Personal Profile

Research interests: 19th and 20th century American literature, queer studies, aromantic theory, alternative care networks and meaning-making outside of the nuclear family, digital humanities, pedagogy, and born-digital archives

Education

Master of Arts in English (In Progress), University of Virginia, August 2023 – May 2025

Bachelor of Arts in English, Wesleyan University, September 2018 – May 2022

Research Experience

2024-2025: “The Queer Possibilities of Aromantic Literary Studies” 

Masters degree thesis, supervised by Professor Mrinalini Chakravorty at the University of Virginia. A close reading of Sarah Orne Jewett’s A Country Doctor and several shorter works including Henry James’s “The Beast in the Jungle,” Kate Chopin’s “The Story of an Hour,” and Mary E. Wilkins Freeman’s “A Moral Exigency,” demonstrating the value and relevance of exploring aromantic themes in queer literary scholarship.

2024-2025: Literature in Context

Research assistant for the inter-university, NEH-funded digital humanities project “Literature in Context,” supervised by Professor John O’Brien. Used literary research and XML coding skills to create reliable, free digital editions of commonly studied texts for use by students, teachers, and professors.

2024: Queering the Collective Biographies of Women Database

Digital humanities research project, supervised by Professor Alison Booth at the University of Virginia. Applied principles of queer theory to Alison Booth’s ongoing digital humanities project Collective Biographies of Women to evaluate the database’s searchability by researchers and useability by project collaborators in order to determine realistic next steps for improvement. 

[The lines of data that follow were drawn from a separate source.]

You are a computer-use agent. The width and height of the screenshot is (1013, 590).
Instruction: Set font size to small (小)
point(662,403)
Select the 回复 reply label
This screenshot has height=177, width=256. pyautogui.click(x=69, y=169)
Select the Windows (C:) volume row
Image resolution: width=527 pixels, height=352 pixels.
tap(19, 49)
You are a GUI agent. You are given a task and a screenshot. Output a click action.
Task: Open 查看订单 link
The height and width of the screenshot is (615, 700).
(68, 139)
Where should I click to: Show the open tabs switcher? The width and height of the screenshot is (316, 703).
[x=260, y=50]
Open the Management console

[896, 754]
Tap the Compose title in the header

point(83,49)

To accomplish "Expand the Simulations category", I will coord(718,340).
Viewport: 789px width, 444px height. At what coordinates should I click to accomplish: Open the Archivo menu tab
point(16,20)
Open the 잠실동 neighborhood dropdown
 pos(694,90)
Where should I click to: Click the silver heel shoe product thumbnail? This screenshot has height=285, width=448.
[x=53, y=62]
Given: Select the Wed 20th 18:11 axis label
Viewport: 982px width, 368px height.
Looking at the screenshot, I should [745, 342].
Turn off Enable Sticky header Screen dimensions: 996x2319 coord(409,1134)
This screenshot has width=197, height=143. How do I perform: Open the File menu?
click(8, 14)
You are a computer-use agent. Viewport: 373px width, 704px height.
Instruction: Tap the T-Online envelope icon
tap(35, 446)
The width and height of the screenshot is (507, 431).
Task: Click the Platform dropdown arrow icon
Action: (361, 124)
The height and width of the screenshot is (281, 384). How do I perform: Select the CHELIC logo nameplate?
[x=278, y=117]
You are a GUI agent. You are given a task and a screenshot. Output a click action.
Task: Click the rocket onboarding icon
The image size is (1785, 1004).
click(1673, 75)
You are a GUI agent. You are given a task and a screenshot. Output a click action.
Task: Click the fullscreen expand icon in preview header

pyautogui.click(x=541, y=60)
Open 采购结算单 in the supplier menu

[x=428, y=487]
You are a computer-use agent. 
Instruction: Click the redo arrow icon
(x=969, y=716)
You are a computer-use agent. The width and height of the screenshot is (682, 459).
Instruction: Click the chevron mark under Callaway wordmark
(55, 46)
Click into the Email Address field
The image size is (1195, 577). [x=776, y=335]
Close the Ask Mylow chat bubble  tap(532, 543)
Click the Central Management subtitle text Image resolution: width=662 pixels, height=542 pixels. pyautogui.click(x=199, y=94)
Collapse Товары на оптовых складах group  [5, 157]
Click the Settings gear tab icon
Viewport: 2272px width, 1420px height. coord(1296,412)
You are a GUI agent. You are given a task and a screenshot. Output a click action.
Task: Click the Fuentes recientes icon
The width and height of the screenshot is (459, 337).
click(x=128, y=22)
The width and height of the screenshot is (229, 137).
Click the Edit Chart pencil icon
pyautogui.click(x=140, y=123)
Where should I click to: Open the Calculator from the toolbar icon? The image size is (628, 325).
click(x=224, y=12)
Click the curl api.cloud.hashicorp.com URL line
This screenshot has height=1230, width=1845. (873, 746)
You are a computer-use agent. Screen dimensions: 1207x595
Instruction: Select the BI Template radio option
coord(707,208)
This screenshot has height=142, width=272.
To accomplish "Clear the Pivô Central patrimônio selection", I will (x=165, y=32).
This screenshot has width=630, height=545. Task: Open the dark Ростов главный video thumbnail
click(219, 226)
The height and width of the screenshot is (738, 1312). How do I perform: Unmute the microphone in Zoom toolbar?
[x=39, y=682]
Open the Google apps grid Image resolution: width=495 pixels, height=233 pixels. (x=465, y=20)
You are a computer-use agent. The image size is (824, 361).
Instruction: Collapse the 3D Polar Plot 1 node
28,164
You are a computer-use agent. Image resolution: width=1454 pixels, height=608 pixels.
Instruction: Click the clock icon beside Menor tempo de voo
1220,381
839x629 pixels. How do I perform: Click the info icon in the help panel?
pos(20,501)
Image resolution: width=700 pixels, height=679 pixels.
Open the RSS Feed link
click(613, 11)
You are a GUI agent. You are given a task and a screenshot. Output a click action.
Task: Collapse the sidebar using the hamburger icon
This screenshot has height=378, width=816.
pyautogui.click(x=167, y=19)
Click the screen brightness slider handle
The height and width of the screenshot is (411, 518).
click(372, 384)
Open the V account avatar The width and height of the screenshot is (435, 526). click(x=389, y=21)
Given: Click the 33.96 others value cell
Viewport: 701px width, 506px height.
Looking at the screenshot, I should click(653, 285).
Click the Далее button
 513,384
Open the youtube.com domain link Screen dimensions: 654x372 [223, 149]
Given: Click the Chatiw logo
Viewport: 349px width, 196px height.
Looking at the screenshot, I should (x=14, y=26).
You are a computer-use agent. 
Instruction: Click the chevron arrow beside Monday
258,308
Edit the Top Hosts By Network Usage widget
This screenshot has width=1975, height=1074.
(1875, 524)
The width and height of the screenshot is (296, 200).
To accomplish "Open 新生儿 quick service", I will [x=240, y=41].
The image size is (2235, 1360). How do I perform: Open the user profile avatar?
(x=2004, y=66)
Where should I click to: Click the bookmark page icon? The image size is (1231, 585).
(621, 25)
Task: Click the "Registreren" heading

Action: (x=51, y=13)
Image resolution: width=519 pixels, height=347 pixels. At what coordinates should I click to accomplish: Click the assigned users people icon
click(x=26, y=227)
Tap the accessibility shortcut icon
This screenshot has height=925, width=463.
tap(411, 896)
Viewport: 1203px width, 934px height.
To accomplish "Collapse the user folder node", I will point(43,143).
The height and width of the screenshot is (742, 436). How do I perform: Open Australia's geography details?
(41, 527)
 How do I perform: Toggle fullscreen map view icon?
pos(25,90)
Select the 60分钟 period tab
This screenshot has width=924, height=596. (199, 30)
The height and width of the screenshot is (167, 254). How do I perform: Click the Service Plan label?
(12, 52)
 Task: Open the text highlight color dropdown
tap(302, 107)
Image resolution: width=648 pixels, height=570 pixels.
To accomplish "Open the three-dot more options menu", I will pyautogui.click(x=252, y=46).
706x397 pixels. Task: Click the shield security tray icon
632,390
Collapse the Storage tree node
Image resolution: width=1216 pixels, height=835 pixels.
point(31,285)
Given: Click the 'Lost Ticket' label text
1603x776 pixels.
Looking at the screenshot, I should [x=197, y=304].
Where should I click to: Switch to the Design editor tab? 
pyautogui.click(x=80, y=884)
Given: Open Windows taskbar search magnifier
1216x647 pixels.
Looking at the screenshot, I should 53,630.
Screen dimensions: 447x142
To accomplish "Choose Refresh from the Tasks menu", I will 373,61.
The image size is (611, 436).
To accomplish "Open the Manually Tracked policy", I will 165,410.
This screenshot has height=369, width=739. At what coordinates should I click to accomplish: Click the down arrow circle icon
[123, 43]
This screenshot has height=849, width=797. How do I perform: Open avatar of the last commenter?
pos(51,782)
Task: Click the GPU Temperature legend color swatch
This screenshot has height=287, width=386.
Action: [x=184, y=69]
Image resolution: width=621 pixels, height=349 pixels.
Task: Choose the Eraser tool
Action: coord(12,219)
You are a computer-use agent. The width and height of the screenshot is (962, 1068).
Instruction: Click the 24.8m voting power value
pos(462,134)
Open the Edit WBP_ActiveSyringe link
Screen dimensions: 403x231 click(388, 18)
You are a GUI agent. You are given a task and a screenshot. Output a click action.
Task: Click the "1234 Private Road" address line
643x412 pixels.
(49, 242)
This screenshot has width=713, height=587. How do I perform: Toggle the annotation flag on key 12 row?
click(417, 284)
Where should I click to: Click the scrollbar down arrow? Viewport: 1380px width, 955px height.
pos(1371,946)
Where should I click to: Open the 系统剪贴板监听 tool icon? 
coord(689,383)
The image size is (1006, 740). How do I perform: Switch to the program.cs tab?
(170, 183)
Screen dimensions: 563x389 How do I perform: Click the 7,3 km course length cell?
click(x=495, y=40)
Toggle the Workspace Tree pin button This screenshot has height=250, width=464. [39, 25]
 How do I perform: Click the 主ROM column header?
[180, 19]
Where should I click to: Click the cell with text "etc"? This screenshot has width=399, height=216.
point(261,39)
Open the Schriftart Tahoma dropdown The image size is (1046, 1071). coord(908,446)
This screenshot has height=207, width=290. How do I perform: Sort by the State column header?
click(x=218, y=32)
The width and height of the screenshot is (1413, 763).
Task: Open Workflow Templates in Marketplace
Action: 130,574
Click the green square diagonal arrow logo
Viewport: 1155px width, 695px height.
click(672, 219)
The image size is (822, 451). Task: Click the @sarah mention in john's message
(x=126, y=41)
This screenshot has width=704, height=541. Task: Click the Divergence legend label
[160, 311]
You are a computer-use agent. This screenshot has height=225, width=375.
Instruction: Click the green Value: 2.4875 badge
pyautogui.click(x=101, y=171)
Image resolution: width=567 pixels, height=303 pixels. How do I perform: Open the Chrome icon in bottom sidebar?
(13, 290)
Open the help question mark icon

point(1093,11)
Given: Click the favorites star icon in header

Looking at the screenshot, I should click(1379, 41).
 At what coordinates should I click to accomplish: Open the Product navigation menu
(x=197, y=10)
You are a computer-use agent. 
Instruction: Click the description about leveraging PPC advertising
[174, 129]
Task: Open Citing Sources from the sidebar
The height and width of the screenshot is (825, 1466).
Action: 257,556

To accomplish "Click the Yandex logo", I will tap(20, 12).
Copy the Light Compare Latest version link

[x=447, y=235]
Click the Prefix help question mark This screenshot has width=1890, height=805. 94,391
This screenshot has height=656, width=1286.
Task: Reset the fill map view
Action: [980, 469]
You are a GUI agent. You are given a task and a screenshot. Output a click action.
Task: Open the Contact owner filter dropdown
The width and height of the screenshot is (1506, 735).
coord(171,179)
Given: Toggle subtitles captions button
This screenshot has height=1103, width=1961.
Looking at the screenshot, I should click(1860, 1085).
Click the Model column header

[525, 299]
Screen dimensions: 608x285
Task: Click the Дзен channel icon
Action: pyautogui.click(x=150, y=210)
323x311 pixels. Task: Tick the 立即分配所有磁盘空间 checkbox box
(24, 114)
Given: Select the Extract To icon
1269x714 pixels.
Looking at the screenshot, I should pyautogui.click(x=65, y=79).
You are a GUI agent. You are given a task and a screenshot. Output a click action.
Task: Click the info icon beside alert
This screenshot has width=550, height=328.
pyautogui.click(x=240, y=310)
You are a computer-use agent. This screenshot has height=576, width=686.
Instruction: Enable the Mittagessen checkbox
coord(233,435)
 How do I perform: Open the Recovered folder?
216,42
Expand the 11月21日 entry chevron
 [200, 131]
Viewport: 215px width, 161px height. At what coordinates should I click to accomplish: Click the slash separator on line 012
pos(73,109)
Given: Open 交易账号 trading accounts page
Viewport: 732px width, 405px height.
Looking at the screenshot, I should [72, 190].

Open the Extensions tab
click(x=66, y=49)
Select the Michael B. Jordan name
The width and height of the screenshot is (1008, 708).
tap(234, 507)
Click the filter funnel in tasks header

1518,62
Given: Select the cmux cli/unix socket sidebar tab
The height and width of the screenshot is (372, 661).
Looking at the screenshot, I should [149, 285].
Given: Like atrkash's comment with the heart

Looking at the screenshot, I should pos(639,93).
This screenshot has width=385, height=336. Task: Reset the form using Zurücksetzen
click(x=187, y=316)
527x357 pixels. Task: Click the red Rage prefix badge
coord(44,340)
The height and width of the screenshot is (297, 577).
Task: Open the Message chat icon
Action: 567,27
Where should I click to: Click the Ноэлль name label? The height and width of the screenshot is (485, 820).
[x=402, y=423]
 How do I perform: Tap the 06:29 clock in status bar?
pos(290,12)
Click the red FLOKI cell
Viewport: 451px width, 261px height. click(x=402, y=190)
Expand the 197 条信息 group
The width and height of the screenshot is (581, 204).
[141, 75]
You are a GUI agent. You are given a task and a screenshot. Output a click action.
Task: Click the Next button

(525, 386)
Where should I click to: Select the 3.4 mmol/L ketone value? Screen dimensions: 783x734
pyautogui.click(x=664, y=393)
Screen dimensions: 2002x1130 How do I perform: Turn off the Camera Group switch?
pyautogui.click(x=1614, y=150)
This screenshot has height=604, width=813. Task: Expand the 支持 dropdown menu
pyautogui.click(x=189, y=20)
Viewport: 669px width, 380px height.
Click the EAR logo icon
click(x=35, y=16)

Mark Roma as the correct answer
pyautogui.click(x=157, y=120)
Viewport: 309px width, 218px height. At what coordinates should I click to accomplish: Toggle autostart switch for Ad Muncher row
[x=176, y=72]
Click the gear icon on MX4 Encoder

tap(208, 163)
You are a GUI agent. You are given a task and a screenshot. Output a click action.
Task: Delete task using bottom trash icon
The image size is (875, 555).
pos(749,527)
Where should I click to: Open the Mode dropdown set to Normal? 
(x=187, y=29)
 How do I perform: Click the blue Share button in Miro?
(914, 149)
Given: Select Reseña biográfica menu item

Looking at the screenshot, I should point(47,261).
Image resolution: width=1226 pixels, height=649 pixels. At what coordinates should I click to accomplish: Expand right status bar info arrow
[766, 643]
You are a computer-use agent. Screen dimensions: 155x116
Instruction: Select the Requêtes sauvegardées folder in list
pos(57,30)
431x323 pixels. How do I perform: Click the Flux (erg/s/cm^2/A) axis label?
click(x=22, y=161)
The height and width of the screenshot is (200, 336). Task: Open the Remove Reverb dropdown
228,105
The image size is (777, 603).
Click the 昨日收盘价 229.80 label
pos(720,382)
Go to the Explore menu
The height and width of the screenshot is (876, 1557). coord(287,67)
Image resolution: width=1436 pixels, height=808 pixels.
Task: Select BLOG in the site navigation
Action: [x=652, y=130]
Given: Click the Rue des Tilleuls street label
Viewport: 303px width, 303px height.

2023-2024: “Shared Fantasies & Deviant Desires: Paratextual Intimacies in Fan Fiction”

Conference paper presented at UVA’s “Intimacies” Graduate Symposium in March 2024. Considered the language fans use to describe their fantasies and express their physical and affective responses to dark and erotic fan fiction  in order to analyze the “deviant” intimacies that emerge within these collaborative creative communities.

2021-2022: “Hunters, Cowboys, & Eco-Saboteurs” 

Undergraduate thesis, supervised by Professor Sean McCann at Wesleyan University. Analyzed several influential writers throughout American history who transformed conservation into an American political mythology by using the wilderness to clarify the problems they found in society.